Does imaginative re-creation sound strange to you? An imaginative recreation is an adaptation of a text or a discussion of a text through different forms.
It could be done in a variety of ways:
These tasks allow you to engage with your text in a deeper way.
Often, students find it difficult to develop new ideas for their writing. Similarly, they might find it difficult to explore or analyse ideas in a text.
This is why imaginative recreations are very helpful. By writing an imaginative re-creation, you are forcing yourself to explore ideas in a text which will help you better understand the structural features of a text.
6: “Through responding and composing for a range of purposes and audiences students further develop skills in comprehension, analysis, interpretation and evaluation”
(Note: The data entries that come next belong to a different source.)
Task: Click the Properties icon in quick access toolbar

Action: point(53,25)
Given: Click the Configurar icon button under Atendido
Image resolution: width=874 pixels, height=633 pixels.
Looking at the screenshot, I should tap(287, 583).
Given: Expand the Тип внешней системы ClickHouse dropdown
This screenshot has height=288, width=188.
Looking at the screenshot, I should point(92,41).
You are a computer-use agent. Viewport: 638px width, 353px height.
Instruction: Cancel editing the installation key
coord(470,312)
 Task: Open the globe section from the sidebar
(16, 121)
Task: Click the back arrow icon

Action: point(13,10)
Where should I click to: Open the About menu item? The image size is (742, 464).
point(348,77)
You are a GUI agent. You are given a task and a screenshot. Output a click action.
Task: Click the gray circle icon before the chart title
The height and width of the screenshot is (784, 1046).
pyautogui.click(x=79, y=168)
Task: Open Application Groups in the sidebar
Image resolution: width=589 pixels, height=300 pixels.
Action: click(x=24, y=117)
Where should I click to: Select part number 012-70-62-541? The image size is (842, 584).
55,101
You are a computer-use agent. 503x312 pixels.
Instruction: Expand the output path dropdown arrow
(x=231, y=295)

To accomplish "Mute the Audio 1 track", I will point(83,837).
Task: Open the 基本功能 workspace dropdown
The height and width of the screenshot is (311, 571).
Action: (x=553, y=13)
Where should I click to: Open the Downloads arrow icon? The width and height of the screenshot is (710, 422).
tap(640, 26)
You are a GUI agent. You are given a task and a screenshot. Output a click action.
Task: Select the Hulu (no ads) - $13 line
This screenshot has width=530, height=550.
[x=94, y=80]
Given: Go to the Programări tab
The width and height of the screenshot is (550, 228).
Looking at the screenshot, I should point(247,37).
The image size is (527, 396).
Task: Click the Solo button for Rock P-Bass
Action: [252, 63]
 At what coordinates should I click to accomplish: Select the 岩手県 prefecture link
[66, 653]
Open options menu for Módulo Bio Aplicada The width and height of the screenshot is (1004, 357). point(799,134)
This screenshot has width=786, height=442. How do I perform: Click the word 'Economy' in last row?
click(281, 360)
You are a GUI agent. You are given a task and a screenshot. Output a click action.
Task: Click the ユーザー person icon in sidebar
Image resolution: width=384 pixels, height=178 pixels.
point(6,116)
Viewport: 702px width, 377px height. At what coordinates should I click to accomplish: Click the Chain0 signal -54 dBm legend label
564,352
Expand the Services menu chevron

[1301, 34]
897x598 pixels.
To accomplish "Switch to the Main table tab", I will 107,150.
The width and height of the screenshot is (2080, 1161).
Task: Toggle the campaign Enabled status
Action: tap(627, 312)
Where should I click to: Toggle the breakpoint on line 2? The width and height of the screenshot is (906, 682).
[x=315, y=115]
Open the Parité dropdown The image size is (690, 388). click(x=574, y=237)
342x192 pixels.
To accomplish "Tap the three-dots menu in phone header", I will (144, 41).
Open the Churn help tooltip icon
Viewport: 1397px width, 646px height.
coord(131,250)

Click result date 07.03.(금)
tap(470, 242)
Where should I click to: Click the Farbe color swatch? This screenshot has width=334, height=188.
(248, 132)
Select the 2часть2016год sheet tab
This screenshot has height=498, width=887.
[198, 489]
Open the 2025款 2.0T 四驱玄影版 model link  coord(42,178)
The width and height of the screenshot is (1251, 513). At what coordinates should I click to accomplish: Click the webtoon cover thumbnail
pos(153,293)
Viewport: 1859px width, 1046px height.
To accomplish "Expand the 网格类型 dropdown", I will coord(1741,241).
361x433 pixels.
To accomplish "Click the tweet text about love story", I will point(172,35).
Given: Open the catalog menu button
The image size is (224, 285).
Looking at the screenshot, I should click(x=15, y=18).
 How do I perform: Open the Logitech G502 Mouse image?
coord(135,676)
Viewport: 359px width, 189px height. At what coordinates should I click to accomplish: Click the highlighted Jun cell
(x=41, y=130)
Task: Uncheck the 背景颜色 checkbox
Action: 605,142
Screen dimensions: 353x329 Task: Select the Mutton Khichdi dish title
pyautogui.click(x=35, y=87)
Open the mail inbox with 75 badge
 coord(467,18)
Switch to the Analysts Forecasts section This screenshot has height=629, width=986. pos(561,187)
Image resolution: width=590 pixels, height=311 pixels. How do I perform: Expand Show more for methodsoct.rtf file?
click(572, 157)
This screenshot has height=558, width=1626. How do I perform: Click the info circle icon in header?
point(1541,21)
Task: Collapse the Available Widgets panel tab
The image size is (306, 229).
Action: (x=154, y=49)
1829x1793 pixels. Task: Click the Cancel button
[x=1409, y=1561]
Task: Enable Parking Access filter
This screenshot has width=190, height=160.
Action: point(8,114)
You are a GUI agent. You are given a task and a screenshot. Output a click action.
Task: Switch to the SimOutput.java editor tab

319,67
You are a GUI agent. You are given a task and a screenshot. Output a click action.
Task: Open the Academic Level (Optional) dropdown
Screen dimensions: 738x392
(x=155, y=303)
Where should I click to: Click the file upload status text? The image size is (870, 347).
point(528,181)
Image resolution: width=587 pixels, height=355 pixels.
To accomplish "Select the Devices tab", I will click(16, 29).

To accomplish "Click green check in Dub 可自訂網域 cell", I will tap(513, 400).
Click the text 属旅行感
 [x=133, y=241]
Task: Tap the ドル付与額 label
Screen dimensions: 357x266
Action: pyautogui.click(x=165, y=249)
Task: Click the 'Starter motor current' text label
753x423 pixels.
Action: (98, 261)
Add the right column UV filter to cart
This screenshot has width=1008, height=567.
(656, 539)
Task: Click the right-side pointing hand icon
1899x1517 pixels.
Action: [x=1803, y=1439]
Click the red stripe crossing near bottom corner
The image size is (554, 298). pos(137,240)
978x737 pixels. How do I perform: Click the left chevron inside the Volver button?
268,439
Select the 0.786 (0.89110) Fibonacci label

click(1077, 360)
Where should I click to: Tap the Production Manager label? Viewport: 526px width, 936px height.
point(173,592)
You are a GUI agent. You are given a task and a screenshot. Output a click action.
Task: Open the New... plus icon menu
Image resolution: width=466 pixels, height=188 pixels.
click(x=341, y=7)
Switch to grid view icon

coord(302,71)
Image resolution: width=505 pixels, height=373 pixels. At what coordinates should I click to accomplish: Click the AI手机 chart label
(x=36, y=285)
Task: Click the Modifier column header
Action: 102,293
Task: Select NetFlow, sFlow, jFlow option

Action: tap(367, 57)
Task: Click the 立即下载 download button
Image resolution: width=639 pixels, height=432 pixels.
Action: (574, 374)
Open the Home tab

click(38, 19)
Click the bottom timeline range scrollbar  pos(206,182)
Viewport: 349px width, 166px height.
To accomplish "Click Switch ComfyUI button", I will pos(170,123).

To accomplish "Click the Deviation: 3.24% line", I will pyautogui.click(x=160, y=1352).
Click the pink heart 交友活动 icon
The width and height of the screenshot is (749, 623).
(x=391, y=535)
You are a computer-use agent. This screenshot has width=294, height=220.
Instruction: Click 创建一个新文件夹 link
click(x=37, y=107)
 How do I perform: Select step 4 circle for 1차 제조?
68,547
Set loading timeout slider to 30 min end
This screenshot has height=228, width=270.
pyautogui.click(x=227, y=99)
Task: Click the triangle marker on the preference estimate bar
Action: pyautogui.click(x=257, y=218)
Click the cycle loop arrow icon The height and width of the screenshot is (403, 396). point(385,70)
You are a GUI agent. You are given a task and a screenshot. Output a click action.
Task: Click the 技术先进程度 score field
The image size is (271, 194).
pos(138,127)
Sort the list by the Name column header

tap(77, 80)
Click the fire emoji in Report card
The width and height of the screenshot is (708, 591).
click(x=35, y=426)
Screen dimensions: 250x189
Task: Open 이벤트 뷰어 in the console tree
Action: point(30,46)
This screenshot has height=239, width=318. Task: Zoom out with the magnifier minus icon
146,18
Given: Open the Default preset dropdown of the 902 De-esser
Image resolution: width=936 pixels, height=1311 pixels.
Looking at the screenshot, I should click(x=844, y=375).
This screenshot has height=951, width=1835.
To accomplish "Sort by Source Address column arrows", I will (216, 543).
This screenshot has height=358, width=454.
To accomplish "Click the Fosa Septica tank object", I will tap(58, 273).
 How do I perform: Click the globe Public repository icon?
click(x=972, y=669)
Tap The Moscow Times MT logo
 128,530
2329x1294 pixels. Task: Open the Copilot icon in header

7: “By reading and writing complex texts they broaden the repertoire of their vocabulary and extend control of spelling, punctuation and grammar to gain further understanding of how their own distinctive voice may be expressed for specific purposes.”
It is crucial that you are constantly writing and reflecting on your writing to improve. You also need to develop strong comprehension and textual analysis skills. This means that it is not enough to just understand the text, you need to also understand how the writers represent their experiences.
As such, it is important that you are examining the composer’s syntax, structure, form, and tense. You also need to determine how they present their voice and what perspective are they writing from. Then, attempt to imitate this.
Also, remember, ensure that you are always using correct spelling, punctuation and grammar. Write clearly and have an engaging personal voice.